Conficker

À partir de novembre 2008, un ver exploitant une vulnérabilité réseau de Windows — et, dans les variantes ultérieures, l’autorun USB et les mots de passe faibles — se répand sur les PC du monde entier à une échelle extraordinaire. À son pic, on estime que Conficker contrôlait entre plusieurs millions et plus de dix millions de machines, y compris des réseaux militaires, hospitaliers et gouvernementaux.

Un algorithme pour rester en vie

La caractéristique distinctive de Conficker était sa résilience. Chaque jour, il générait une liste de noms de domaine pseudo-aléatoires où il allait chercher des instructions. Les variantes ultérieures généraient cinquante mille domaines candidats par jour et utilisaient une signature cryptographique afin que seuls ses véritables auteurs puissent émettre des commandes. Pour décapiter le botnet, les défenseurs devaient enregistrer ou bloquer ces domaines plus vite que les auteurs du ver ne pouvaient le faire.

La Cabale

La réponse fut elle-même historique. Une coalition informelle de chercheurs en sécurité, de registrars, de Microsoft et d’universitaires — appelée officieusement le Conficker Working Group, ou « la Cabale » — s’est coordonnée pour préenregistrer et sinkholer la production de génération de domaines, jour après jour, pendant des années. Ce fut l’un des premiers efforts de coordination défensive inter-industries soutenu et à grande échelle.

Et puis rien ne s’est passé. Le botnet, malgré sa taille et sa sophistication, n’a jamais été significativement monétisé ni armé par ses opérateurs. Son but reste, à ce jour, non confirmé.
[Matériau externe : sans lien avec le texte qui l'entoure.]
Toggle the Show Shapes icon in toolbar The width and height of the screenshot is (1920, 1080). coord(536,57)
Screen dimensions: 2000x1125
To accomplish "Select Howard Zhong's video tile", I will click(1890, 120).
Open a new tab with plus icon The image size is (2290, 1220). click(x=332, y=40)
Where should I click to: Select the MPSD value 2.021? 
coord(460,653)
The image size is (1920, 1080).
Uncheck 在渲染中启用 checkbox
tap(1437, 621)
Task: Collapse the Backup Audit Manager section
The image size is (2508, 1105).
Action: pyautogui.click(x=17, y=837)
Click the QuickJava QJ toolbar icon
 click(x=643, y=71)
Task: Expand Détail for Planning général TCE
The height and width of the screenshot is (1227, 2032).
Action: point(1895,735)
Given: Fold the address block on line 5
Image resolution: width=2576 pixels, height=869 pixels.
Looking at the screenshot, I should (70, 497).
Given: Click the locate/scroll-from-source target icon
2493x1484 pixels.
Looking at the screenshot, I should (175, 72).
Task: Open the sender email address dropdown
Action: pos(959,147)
Ce que la chronique retient

Conficker reste dans les mémoires pour deux raisons opposées : la plus grande coalition défensive assemblée jusqu’alors, et l’anticlimax d’une arme de fin du monde qui n’a jamais été tirée. Il a démontré à la fois qu’une coordination inter-industries à l’échelle d’internet était possible, et que l’attribution et l’intention — pas seulement la capacité — sont centrales pour comprendre tout incident.